M. Roger Karoutchi. Mais si !
M. Manuel Valls, Premier ministre. ... qui s'attaquent au cur même de la démocratie.
Mme Nicole Bricq. Exactement !
M. Manuel Valls, Premier ministre. Ces violences sont évidemment intolérables quand elles tendent à « casser » du policier, à tuer des policiers et des gendarmes. Elles méritent une réponse extrêmement ferme, que ce soit de la part des forces de l'ordre, ce qui est le cas, ou de la justice. (Protestations sur les travées du groupe Les Républicains.)
M. Alain Fouché. Mais on libère les coupables !
M. Manuel Valls, Premier ministre. Mesdames, messieurs les sénateurs, je vous entends bien. J'ai déjà eu l'occasion de m'exprimer sur le sujet, dans le respect de la justice. L'État de droit, c'est également le respect de la justice. Le parquet a fait appel.
Je le répète, la place de quiconque s'en prend à la vie d'un policier est en prison.
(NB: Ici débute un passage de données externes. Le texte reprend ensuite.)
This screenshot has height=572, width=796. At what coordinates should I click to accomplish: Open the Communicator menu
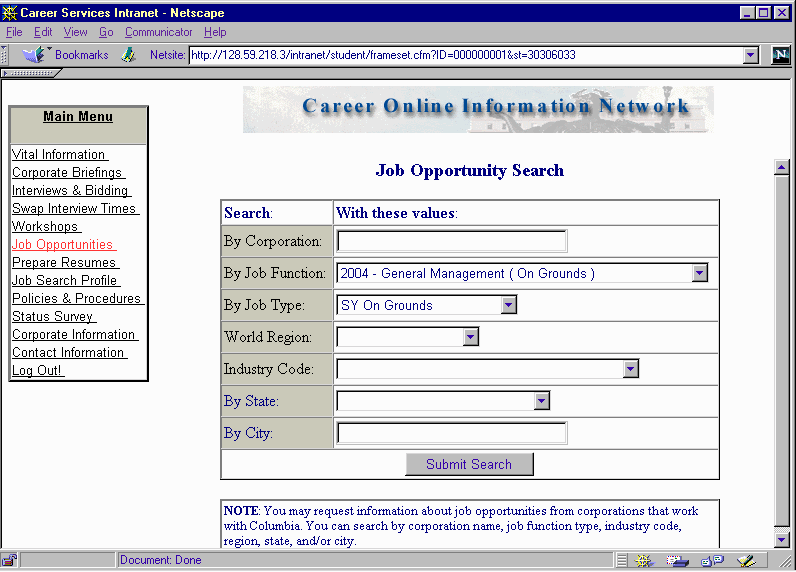tap(158, 32)

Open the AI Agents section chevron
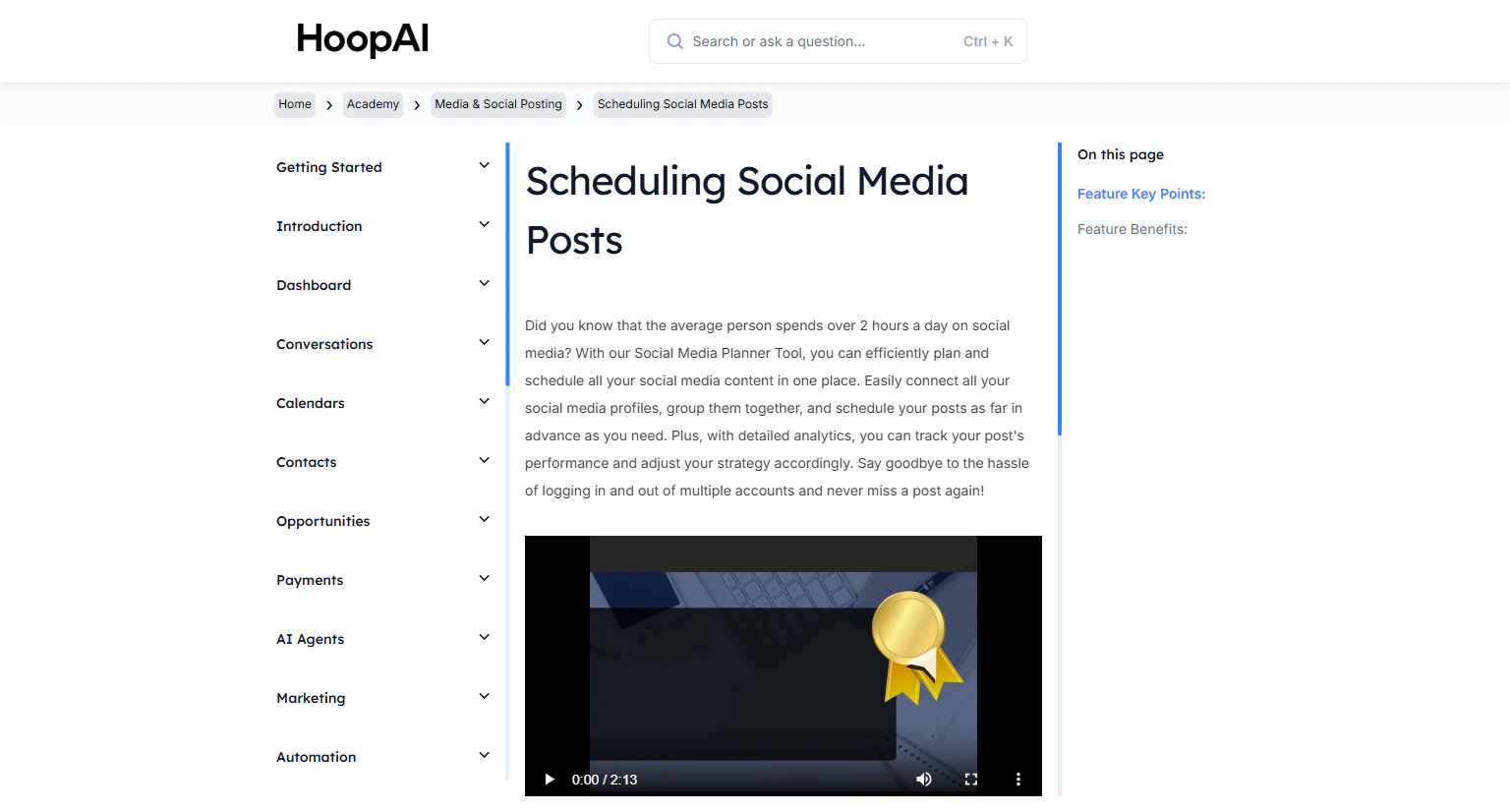(x=483, y=637)
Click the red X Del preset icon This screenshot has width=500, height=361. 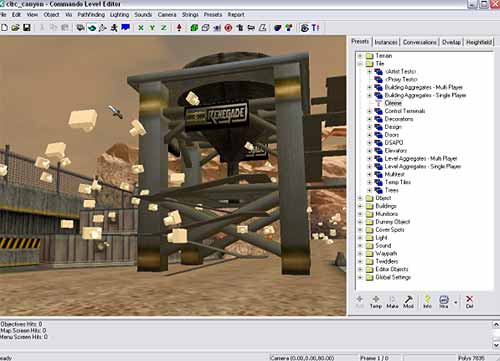click(x=469, y=302)
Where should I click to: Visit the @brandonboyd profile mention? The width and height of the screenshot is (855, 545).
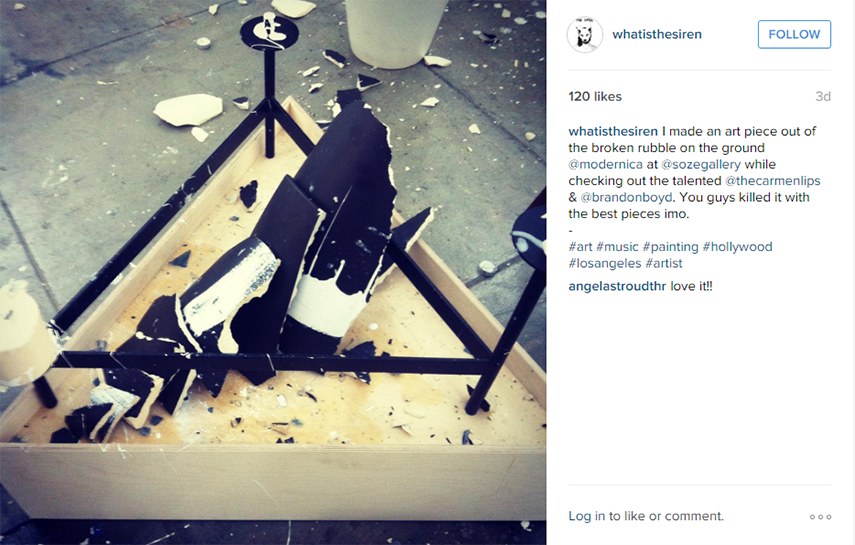[x=626, y=197]
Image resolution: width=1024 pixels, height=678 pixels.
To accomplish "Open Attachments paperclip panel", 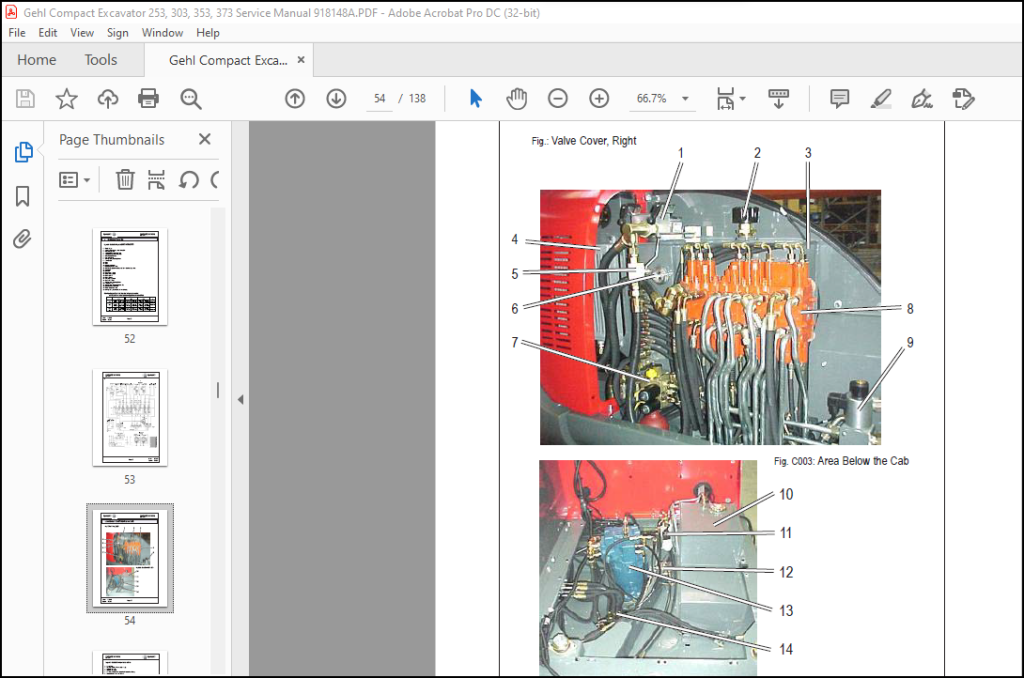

Naturellement, il appartient à la justice de se prononcer à cet égard. (Exclamations sur les travées du groupe Les Républicains.)
Les forces de police et de gendarmerie interviennent depuis vendredi dernier pour évacuer les dépôts bloqués, pour rétablir l'ordre public. Elles continueront à agir en ce sens. Dans ces circonstances particulièrement difficiles, je tiens à saluer leur travail et leur sang-froid.
Quand on se dit patriote et attaché à l'intérêt général, quand on regarde la situation objectivement, on ne peut que dresser un constat. Nos forces de l'ordre doivent déjà assumer leurs missions quotidiennes pour faire reculer la délinquance. Elles doivent garantir le maintien de l'ordre public. Elles doivent préparer l'Euro de football 2016. De surcroît, elles doivent faire face à la menace terroriste. Dans un tel contexte, chacun devrait prendre ses responsabilités et comprendre que des manifestations quotidiennes pourraient à terme poser problème au regard des missions des forces de l'ordre. (Applaudissements sur quelques travées du groupe socialiste et républicain.)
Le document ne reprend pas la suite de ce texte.